▸ **Exercise goal**: Copy the items below word for word, starting at the line that contains "Click the Start globe icon in sidebar" and ending at the line that contains "pos(298,204)".

▸ **Supplied data**:
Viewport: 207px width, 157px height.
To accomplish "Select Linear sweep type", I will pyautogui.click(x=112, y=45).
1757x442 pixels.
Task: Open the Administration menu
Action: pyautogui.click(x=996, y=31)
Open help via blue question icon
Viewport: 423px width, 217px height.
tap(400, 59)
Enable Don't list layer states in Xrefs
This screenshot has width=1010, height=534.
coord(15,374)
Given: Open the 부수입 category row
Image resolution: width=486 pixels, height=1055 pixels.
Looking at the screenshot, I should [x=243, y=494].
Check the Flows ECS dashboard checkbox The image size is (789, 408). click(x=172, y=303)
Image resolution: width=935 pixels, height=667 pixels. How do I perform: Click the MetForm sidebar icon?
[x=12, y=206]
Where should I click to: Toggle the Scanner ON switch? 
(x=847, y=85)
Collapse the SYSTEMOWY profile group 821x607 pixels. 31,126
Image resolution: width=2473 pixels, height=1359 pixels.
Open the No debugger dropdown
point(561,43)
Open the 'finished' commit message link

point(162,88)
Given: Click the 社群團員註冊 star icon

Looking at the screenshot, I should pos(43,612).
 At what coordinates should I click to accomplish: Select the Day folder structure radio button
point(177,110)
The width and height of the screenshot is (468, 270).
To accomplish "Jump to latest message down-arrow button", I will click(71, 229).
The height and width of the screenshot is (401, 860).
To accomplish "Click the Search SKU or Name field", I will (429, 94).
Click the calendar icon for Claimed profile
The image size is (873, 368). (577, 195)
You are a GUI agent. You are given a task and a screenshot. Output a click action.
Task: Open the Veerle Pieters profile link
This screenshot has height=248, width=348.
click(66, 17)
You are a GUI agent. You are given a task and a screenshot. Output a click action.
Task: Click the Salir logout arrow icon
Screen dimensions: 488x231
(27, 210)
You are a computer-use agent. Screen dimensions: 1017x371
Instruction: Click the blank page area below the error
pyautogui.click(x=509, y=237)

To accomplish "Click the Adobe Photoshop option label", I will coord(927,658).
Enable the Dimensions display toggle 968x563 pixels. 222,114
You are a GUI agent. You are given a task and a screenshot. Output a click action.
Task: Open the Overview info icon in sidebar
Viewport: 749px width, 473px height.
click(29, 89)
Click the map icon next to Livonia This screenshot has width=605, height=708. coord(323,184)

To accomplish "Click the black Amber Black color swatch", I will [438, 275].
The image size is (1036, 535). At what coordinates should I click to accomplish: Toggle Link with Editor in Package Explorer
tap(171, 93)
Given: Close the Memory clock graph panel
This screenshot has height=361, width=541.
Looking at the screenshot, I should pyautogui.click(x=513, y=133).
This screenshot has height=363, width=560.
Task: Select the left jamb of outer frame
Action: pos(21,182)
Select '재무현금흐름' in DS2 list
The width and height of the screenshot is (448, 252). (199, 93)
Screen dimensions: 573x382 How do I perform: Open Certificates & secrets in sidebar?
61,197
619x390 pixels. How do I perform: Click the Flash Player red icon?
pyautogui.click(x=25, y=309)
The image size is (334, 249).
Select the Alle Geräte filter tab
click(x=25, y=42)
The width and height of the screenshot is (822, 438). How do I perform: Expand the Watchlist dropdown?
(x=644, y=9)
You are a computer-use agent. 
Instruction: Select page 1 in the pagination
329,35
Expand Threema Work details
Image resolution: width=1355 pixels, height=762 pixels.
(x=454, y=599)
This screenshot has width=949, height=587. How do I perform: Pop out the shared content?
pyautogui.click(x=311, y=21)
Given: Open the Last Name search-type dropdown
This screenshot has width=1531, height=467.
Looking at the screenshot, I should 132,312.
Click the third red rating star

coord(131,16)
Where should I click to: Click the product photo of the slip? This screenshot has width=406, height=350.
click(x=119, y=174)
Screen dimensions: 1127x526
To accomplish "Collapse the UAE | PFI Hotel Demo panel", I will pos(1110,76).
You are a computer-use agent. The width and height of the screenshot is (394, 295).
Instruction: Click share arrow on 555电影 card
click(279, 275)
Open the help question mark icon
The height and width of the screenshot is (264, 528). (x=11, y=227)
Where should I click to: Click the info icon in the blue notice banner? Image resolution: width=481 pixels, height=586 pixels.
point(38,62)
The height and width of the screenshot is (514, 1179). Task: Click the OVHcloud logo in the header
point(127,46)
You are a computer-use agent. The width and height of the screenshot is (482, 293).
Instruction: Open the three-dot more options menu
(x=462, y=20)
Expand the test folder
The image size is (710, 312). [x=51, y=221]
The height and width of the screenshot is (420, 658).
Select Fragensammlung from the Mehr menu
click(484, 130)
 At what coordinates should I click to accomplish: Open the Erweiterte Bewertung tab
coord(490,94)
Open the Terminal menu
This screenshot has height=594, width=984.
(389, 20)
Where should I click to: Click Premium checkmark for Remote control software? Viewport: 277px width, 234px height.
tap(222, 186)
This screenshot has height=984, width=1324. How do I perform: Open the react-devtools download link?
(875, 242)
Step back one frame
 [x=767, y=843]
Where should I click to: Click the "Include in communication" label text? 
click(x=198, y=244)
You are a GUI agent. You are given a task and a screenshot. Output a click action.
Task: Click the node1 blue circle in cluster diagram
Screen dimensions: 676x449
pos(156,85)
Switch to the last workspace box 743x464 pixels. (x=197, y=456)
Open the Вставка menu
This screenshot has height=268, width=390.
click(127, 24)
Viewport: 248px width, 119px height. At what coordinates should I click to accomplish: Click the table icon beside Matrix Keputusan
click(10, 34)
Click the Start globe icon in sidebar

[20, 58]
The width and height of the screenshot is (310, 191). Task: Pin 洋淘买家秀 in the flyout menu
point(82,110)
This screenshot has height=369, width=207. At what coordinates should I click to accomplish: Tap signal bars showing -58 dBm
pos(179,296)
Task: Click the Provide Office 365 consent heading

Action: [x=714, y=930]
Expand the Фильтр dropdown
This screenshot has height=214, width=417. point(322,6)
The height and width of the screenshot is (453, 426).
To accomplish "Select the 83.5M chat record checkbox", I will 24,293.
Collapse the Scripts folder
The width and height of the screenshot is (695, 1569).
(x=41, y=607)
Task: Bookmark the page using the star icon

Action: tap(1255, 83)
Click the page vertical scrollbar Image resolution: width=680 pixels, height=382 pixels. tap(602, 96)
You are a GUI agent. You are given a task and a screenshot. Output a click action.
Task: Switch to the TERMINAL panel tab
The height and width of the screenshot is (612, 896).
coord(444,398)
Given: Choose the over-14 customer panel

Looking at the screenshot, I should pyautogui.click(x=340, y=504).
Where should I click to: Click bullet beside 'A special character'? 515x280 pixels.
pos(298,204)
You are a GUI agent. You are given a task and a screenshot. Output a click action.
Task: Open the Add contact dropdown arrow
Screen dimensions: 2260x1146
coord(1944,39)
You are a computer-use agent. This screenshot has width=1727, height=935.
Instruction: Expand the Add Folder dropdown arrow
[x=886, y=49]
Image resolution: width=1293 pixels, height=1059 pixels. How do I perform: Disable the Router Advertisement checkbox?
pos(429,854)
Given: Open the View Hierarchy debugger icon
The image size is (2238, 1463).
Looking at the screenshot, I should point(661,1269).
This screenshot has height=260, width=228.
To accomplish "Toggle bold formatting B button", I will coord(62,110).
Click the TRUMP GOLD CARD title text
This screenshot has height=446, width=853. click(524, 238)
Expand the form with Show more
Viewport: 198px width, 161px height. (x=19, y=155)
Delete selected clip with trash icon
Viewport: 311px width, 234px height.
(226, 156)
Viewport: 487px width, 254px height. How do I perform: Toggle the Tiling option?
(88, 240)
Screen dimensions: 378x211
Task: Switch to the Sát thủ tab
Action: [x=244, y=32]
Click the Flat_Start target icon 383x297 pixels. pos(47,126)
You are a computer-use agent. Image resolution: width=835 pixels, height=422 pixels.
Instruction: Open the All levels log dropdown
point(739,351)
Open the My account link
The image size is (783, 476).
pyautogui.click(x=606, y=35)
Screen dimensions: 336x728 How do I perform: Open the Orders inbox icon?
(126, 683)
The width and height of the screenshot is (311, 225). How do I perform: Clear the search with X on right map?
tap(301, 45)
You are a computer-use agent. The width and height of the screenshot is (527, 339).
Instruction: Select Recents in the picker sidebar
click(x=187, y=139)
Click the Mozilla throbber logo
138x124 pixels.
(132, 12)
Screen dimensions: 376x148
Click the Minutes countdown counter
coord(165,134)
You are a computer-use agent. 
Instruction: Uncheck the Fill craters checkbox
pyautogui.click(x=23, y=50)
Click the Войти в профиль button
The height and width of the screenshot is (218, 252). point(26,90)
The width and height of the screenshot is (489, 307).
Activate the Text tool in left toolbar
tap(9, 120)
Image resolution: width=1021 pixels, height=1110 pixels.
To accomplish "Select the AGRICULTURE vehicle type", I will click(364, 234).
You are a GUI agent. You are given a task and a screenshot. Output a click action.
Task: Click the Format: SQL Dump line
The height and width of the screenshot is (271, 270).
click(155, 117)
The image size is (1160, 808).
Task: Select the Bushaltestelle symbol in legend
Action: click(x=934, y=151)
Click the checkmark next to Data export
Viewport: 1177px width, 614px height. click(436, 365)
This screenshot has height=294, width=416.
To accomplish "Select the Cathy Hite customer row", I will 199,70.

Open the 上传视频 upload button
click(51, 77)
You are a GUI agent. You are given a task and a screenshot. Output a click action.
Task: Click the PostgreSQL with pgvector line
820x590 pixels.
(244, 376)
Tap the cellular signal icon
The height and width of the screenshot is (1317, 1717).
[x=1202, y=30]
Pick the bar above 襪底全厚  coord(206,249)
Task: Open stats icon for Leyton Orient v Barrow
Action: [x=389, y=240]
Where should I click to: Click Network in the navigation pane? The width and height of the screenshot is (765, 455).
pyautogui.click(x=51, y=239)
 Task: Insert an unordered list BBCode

▸ **Complete response**:
Click the Start globe icon in sidebar

[20, 58]
The width and height of the screenshot is (310, 191). Task: Pin 洋淘买家秀 in the flyout menu
point(82,110)
This screenshot has height=369, width=207. At what coordinates should I click to accomplish: Tap signal bars showing -58 dBm
pos(179,296)
Task: Click the Provide Office 365 consent heading

Action: [x=714, y=930]
Expand the Фильтр dropdown
This screenshot has height=214, width=417. point(322,6)
The height and width of the screenshot is (453, 426).
To accomplish "Select the 83.5M chat record checkbox", I will 24,293.
Collapse the Scripts folder
The width and height of the screenshot is (695, 1569).
(x=41, y=607)
Task: Bookmark the page using the star icon

Action: tap(1255, 83)
Click the page vertical scrollbar Image resolution: width=680 pixels, height=382 pixels. tap(602, 96)
You are a GUI agent. You are given a task and a screenshot. Output a click action.
Task: Switch to the TERMINAL panel tab
The height and width of the screenshot is (612, 896).
coord(444,398)
Given: Choose the over-14 customer panel

Looking at the screenshot, I should pyautogui.click(x=340, y=504).
Where should I click to: Click bullet beside 'A special character'? 515x280 pixels.
pos(298,204)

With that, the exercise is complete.